Work required »
Copy every line of the material below word for word, with no changes.

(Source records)
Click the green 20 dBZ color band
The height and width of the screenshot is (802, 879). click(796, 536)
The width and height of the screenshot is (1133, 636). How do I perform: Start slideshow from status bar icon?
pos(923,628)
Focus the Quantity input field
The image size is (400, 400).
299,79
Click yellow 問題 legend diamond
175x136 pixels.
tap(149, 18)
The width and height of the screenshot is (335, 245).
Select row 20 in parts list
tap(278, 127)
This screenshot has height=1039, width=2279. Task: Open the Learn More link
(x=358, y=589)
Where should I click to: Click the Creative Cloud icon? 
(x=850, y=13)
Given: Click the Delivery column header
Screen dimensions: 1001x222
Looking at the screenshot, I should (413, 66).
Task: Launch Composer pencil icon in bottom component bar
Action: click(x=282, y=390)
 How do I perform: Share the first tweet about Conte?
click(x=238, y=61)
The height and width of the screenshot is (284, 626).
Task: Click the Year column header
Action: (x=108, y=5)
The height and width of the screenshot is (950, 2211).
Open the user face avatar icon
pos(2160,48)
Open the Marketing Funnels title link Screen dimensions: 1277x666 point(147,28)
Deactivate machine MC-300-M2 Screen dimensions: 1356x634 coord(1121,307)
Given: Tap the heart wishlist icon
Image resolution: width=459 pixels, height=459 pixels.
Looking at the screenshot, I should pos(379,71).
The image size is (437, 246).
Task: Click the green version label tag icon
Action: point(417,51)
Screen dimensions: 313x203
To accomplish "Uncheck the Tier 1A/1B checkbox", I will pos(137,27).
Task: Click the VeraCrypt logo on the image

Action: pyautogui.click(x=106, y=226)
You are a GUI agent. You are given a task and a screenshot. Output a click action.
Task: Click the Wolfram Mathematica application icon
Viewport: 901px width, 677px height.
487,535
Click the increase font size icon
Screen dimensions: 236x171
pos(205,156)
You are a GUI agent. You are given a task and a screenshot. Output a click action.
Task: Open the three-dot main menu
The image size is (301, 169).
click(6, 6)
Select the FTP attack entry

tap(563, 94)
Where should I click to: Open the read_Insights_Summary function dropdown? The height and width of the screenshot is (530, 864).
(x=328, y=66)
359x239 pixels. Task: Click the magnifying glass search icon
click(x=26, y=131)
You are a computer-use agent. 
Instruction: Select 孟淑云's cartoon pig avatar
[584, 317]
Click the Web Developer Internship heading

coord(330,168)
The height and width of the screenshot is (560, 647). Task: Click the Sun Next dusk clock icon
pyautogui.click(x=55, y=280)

Result of this task »
Click the green 20 dBZ color band
The height and width of the screenshot is (802, 879). click(796, 536)
The width and height of the screenshot is (1133, 636). How do I perform: Start slideshow from status bar icon?
pos(923,628)
Focus the Quantity input field
The image size is (400, 400).
299,79
Click yellow 問題 legend diamond
175x136 pixels.
tap(149, 18)
The width and height of the screenshot is (335, 245).
Select row 20 in parts list
tap(278, 127)
This screenshot has height=1039, width=2279. Task: Open the Learn More link
(x=358, y=589)
Where should I click to: Click the Creative Cloud icon? 
(x=850, y=13)
Given: Click the Delivery column header
Screen dimensions: 1001x222
Looking at the screenshot, I should (413, 66).
Task: Launch Composer pencil icon in bottom component bar
Action: click(x=282, y=390)
 How do I perform: Share the first tweet about Conte?
click(x=238, y=61)
The height and width of the screenshot is (284, 626).
Task: Click the Year column header
Action: (x=108, y=5)
The height and width of the screenshot is (950, 2211).
Open the user face avatar icon
pos(2160,48)
Open the Marketing Funnels title link Screen dimensions: 1277x666 point(147,28)
Deactivate machine MC-300-M2 Screen dimensions: 1356x634 coord(1121,307)
Given: Tap the heart wishlist icon
Image resolution: width=459 pixels, height=459 pixels.
Looking at the screenshot, I should pos(379,71).
The image size is (437, 246).
Task: Click the green version label tag icon
Action: point(417,51)
Screen dimensions: 313x203
To accomplish "Uncheck the Tier 1A/1B checkbox", I will pos(137,27).
Task: Click the VeraCrypt logo on the image

Action: pyautogui.click(x=106, y=226)
You are a GUI agent. You are given a task and a screenshot. Output a click action.
Task: Click the Wolfram Mathematica application icon
Viewport: 901px width, 677px height.
487,535
Click the increase font size icon
Screen dimensions: 236x171
pos(205,156)
You are a GUI agent. You are given a task and a screenshot. Output a click action.
Task: Open the three-dot main menu
The image size is (301, 169).
click(6, 6)
Select the FTP attack entry

tap(563, 94)
Where should I click to: Open the read_Insights_Summary function dropdown? The height and width of the screenshot is (530, 864).
(x=328, y=66)
359x239 pixels. Task: Click the magnifying glass search icon
click(x=26, y=131)
You are a computer-use agent. 
Instruction: Select 孟淑云's cartoon pig avatar
[584, 317]
Click the Web Developer Internship heading

coord(330,168)
The height and width of the screenshot is (560, 647). Task: Click the Sun Next dusk clock icon
pyautogui.click(x=55, y=280)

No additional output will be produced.